Daraus trägt er drei inhaltlich sehr konträre Passagen vor. zunächst über den Lazarett-Transport des verwundeten Dichters und seiner Entourage im März 1945 aus Dresden zum Wiesenstein, dann eine anrührende Romanze des zu diesem Gefolge gehörigen Masseurs Paul Metzkow mit der hübschen Doris Künast, die als Cafe-Besitzerin in Schlesien und somit auf verlorenem Posten verblieben war, dies aber nicht wahrhaben will: eine Textpassage voller Zärtlichkeit, die im krassen Kontrast steht zu den bestialischen Gräueln ringsum, zuletzt ein Dialog des der Realität entrückten alten Dichters mit seiner Kasperlfigur.

Pleschinski konturiert plausibel die Gestalt Hauptmanns heraus, der sowohl von den Nazis hoch geschätzt war, wie ihn auch die Kommunisten verehrten, Stalin kannte und liebte seine Dramen. Ihm durfte inmitten der vorrückenden Front nichts zustoßen, "er gehörte sich geschützt". Die Villa wurde zum Refugium für flüchtende und verfolgte Deutsche in Schlesien. Zugleich lebte man hier mit Hauptmann in einer völlig abgehobenen Irrealität voller sinnentleerter Riten, "in einem Raumschiff über dem Untergang", so der Romancier. Während ringsum alles in Schutt, Asche und Trümmer sank, herrschte hier noch Frackzwang beim Dinner, standen Zofe, Butler und Archivar bereit, es herrschte "gespenstische Stille vor dem Untergang", in der Villa gab es bald weder Strom noch Seife noch Zeitungen mehr.
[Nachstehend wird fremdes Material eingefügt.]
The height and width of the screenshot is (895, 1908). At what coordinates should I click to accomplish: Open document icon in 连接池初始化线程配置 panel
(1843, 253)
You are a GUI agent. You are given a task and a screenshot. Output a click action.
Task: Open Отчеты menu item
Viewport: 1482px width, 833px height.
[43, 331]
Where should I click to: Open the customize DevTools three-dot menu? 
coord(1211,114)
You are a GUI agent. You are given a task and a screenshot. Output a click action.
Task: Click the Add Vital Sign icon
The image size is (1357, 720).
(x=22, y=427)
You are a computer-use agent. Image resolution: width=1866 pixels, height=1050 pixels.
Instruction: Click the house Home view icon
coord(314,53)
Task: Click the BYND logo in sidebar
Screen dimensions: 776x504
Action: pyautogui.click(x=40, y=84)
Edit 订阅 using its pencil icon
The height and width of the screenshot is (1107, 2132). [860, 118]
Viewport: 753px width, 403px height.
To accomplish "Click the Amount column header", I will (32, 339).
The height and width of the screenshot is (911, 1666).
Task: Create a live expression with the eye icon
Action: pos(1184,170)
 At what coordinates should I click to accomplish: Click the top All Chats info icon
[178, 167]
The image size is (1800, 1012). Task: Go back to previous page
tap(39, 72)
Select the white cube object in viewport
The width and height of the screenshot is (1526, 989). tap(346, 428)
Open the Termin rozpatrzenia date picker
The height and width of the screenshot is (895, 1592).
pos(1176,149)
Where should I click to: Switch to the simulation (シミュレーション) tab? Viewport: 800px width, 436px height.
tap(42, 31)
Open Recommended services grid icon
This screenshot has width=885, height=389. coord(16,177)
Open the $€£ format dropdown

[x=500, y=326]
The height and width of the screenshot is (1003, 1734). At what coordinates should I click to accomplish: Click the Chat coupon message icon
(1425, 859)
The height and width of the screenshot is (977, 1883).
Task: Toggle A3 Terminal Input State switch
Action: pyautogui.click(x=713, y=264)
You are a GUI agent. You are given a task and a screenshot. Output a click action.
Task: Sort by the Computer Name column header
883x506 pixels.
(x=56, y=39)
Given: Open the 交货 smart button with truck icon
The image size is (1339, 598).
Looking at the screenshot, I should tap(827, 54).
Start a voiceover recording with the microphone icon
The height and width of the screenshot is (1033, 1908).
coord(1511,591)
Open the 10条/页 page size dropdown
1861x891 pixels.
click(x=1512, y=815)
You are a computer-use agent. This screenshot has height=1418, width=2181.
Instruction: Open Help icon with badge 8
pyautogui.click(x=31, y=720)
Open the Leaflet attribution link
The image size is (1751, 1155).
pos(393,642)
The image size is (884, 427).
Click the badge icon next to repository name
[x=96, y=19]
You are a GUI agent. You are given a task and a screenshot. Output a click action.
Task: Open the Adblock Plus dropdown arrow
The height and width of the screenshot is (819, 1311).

Engagiert und empört benennt Pleschinski seinen Zorn auf die Nazis als Movens zu diesem Buch, das er nicht als Künstlerroman verstanden wissen will, obwohl er auch schon Thomas Mann mit "Königsallee" einen Roman gewidmet hat: "Literatur ist immer auch ein Fundstoff für weitere Literatur", hier gehe es ihm um die verheerende deutsche Geschichte, um den folgenden Verlust der deutschen Literatur-Landschaft Schlesien, aus der sich einst fast der gesamte literarische Barock speiste: "Es war schmerzhaft, darüber zu schreiben. "

Zu Beginn der 1980er-Jahre hatte Horst Bienek in seinem Roman "Erde und Feuer" aus der "Gleiwitz"-Tetralogie beschrieben, wie "der alte Dichter" das Bombardement Dresdens erlebt hat - ob Pleschinski das inspirierte? "Nein, Bieneks Romane habe ich bewusst vorher nicht gelesen, um mich nicht beeinflussen zu lassen. " Die Handlung von "Wiesenstein" setzt nun zufällig genau dort ein, wo Bieneks Handlung endet. Pleschinskis Lesung daraus und das Gespräch mit ihm darüber dürfte zu den Höhepunkten dieses "LiteraPur"-Festivals zählen.